When the fear of young men in hoodies with headphones results in death at the hand of someone with lighter skin than the black male lying dead on the grass, it is high time to subvert the entire political structure from the top down and focus on the larger picture of inequality in the United States.

After his acquittal, Zimmerman criticised the US government, specifically targeting President Obama whom he would later call an "'ignorant baboon." Zimmerman claimed Obama inflamed racial tensions committing a complete reversal of events, "He by far overstretched, overreached, even broke the law in certain aspects to where you have an innocent American being prosecuted by the federal government." The greater problem for Zimmerman aside from the moral dilemma whereby not only does might not make right, but white doesn't either, is how he and his cronies can function in a world where injustice is still recognised, observed, and articulated against. Especially if those persons naming the injustice might at any time engage in their rightful exercise of the Second Amendment, the right to bear arms.

Desperate after his acquittal in 2013 to get his gun back for fear of his life as threats against him mounted, Zimmerman has now sold the gun that he used to kill a young black man. The amount won from the sale speaks volumes to the depravity of Zimmerman and anyone who has bid on this gun. I am as horrified that Zimmerman would be able to behave so callously against the memory of the person he shot and killed, as I am with the legal system that allowed him to walk free. Zimmerman's courtroom explanation claim innocence, but his actions defy just that as we can see on all levels that the system failed Trayvon Martin. Zimmerman demonstrates indifference to his actions, exhibiting no remorse for having shot and killed another human. An all-female jury with one lone person of colour, Juror B29, speaks to the depravity of the US justice system which failed Trayvon Martin. And if these acts of shooting an unarmed man in cold blood, Zimmerman's indifference to his actions, and his acquittal were not bad enough, the fact of this gun sale had reflects quite pitifully the ways in which black lives simply do not matter.

Exercise set:
A: Say whether each statement agrees with the commentary on Zimmerman's acquittal, answering yes or no and quoting the words of the commentary that decide it. (i) Zimmerman sold the gun he used in the killing. (ii) The jury was made up entirely of men. (iii) After his acquittal, Zimmerman praised President Obama.
B: The final sentence of the commentary on Zimmerman's acquittal lists acts that it says "were not bad enough." Name every one of them.
C: Write the next part of the commentary on Zimmerman's acquittal, picking up after its final sentence.

Data excerpt:
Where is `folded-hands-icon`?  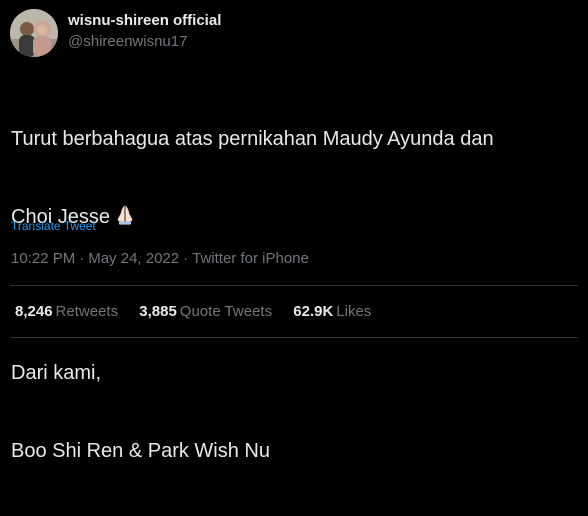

Results of the tasks:
A:
(i) Yes: "Zimmerman has now sold the gun that he used to kill a young black man."
(ii) No: "An all-female jury with one lone person of colour, Juror B29"
(iii) No: "Zimmerman criticised the US government, specifically targeting President Obama"

B:
- shooting an unarmed man in cold blood
- Zimmerman's indifference to his actions
- his acquittal

C:
But the paradoxes deepen in this matter as Zimmerman had great difficulty finding a broker who would sell the gun for him. Apparently the new low for Second Amendment advocates is being refused as a client based on ethical grounds. That is until United Gun Group took up Zimmerman's cause and sold his gun for a quarter of a million dollars. According to the BBC, the gun was bought by "a woman who had wanted the gun as a birthday present for her son." And this is the greatest and saddest irony of all, dear reader, for we all know precisely that this child is not only white, but that he, unlike Trayvon Martin, will not have his life cut short because of a hoodie and headphones. And racism.